There is, of course, the fact
that, when Oroonoko learns of Imoinda's pregnancy and becomes increasingly
anxious for his and his family's freedom, an immediate recourse is to offer
Trefy "a vast quantify of Slaves" in exchange for former’s liberation
(40). Even more surprising is the fact
that Oroonoko seems to posit slaves as weak, as "he accus'd himself of
having suffer'd Slavery so long; yet he charged that weakness on Love
alone" (42). Implied here is the
idea that slaves are somehow complicit in their captivity, a view that would
certainly do little to engender empathy in Behn's early audiences. This is reinforced when Oroonoko and the
other slaves are overcome by the white militia, and only he, Imoinda, and
Tuscan continue to resist. The actions
of his fellow escapees render Oroonoko “asham’d of what he had done, in
endeavoring to make those Free, who were by Nature Slaves” (56). The notion that individuals possessed by a fear
for their lives or those of their family, which, if a weakness, is certainly a
very common, very human one, deserve to live those lives in servitude to others,
would unlikely be of any efficacy in creating anti-slavery sentiment; it
suggests that slaves are only such because unwilling to risk their lives for
their freedom and are, if Oronooko himself is to be believed, therefore fit to
be slaves. Behn, then, through her
representation of Oronooko’s own views of slavery, speaks less of the injustice
of enslaving human beings than of the injustice of enslaving human beings of a
certain caliber. Even the title of the
novella suggests as much: This is not a story of slaves or of slavery, but of a special slave, a royal slave.

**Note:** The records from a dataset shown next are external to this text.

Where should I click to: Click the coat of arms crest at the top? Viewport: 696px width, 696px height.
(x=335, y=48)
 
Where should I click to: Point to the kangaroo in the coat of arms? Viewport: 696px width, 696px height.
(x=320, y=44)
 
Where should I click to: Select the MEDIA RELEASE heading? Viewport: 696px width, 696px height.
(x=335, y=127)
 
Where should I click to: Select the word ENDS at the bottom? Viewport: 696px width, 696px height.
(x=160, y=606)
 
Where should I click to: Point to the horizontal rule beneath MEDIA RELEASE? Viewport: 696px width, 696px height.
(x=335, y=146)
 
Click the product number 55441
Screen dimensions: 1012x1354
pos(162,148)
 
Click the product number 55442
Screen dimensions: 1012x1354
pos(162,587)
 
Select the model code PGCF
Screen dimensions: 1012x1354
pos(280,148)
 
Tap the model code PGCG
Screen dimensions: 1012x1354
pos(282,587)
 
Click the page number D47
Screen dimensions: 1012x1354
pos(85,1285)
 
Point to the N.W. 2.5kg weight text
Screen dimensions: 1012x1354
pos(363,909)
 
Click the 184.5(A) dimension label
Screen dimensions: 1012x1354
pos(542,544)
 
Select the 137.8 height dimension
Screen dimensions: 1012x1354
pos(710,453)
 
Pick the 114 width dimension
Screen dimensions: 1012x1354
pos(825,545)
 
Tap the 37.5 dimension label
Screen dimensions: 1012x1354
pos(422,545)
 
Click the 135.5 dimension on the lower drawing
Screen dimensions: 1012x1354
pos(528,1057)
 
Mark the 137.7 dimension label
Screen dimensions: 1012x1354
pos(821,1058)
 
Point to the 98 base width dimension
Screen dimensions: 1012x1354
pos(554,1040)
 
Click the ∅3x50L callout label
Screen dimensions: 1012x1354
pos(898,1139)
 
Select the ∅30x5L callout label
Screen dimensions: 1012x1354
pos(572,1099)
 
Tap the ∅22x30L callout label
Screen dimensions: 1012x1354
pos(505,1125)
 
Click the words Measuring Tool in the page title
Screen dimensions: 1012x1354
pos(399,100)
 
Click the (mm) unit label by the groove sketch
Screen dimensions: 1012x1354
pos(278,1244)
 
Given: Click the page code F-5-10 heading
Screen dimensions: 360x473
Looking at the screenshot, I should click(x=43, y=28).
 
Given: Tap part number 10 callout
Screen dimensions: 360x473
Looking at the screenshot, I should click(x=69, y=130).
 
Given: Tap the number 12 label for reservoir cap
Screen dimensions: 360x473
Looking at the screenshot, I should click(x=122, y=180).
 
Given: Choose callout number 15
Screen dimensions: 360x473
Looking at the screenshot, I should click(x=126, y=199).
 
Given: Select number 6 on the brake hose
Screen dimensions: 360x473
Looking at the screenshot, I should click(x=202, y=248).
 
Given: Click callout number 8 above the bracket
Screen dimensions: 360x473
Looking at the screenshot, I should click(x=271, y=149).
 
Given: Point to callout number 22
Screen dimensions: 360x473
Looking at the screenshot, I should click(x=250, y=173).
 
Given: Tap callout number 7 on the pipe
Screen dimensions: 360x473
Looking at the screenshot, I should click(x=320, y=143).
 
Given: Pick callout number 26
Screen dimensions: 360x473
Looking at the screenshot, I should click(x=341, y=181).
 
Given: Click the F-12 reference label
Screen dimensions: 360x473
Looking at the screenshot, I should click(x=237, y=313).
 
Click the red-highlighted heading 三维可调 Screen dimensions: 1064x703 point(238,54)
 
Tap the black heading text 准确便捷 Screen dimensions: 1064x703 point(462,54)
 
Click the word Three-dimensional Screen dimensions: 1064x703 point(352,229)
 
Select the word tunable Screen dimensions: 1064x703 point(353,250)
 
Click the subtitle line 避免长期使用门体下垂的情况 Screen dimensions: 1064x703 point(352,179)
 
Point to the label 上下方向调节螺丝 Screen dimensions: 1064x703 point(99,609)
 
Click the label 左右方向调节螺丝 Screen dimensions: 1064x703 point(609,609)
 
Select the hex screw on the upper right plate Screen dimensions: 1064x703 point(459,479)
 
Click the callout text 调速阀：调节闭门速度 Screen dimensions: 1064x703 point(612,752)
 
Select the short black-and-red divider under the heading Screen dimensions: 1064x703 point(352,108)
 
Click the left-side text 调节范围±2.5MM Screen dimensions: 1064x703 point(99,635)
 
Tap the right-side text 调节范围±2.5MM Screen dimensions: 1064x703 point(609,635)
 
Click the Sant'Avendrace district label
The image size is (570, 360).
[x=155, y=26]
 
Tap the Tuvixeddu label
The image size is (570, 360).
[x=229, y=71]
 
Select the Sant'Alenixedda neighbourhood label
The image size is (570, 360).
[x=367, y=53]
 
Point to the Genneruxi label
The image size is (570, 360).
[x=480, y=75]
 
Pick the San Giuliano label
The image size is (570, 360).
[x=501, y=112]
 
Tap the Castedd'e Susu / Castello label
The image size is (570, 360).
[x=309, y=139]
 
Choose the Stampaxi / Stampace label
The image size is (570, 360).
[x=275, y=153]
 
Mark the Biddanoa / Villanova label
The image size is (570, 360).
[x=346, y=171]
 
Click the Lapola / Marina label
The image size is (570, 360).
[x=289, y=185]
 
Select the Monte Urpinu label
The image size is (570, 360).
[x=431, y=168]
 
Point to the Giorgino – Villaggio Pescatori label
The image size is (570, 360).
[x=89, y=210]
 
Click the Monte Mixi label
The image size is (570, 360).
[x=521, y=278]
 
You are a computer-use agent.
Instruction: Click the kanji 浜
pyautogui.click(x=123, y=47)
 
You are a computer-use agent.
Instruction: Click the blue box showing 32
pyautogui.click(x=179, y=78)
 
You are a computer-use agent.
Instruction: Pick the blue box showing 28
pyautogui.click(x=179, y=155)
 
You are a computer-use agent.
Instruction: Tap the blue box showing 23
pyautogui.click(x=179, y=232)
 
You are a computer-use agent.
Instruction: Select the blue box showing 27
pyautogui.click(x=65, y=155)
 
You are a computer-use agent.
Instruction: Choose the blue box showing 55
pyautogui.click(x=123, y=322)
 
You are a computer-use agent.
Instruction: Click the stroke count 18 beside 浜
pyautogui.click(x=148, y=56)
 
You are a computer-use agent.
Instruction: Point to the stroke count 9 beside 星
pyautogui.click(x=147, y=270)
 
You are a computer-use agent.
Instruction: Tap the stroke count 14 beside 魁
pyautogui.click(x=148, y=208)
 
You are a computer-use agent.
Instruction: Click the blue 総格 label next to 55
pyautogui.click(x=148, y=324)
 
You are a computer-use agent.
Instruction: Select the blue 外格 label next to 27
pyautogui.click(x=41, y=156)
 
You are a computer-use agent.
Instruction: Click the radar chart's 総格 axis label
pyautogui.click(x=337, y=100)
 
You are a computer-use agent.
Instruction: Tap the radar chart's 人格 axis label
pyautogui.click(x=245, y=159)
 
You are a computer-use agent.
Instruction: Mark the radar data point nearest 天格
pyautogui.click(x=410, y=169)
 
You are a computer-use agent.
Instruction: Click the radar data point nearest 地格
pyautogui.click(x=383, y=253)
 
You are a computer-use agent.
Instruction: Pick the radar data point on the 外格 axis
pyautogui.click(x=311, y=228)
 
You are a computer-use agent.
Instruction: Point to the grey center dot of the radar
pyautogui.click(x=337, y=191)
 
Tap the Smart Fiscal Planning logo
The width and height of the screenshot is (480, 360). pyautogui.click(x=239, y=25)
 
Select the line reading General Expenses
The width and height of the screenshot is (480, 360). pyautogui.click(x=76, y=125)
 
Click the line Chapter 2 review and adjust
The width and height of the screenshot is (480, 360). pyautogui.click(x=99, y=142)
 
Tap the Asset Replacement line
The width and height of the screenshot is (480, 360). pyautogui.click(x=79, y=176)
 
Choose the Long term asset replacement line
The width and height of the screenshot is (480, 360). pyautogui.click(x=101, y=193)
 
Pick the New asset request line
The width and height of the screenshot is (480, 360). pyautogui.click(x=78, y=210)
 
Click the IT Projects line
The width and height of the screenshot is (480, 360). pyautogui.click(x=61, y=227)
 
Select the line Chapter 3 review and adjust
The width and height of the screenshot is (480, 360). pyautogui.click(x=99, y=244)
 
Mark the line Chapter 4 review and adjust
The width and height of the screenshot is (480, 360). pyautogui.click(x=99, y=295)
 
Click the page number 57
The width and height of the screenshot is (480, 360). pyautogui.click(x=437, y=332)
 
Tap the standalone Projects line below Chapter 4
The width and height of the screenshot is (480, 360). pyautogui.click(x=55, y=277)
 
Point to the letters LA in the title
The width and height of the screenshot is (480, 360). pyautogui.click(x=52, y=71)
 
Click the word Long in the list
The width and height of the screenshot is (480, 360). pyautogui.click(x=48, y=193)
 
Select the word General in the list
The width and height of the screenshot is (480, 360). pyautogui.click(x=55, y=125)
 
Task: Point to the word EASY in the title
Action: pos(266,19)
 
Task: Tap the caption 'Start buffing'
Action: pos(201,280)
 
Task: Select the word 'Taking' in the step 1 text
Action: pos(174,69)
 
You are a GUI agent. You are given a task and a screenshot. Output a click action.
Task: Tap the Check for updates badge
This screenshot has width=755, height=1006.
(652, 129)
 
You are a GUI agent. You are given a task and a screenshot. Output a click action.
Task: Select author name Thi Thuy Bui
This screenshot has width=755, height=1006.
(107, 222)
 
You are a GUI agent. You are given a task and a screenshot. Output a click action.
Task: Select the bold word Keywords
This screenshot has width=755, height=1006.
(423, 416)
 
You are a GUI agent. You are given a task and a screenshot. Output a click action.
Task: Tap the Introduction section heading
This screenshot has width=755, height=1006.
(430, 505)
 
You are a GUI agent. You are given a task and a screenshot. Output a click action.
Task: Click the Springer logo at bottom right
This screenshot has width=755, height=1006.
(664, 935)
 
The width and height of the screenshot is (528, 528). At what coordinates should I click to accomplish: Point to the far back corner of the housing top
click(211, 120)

Julia, you make a very interesting argument here, and it is summed up nicely in your final sentence: "This is not a story of slaves or of slavery, but of a special slave, a royal slave." I thought about the aspect on whether or not Behn was arguing against slavery for through the course of my reading. The fact is that Oronooko did have slaves, and thus the honor in the tale only works for those who deserve to be honored. Moreover, the narrator implicates that he deserved to be honored because he was so much like Westerners--he wasn't "barbaric" (30). Still, I wonder if the simple explanation you gave in the opening of your post could be pressured a bit more to suggest that Behn was reluctant to more aggressively condemn enslavement (i.e. perhaps by making Oronooko an African with no royal blood line) because of the constraints she faced as a female writer experimenting with this new form of literature.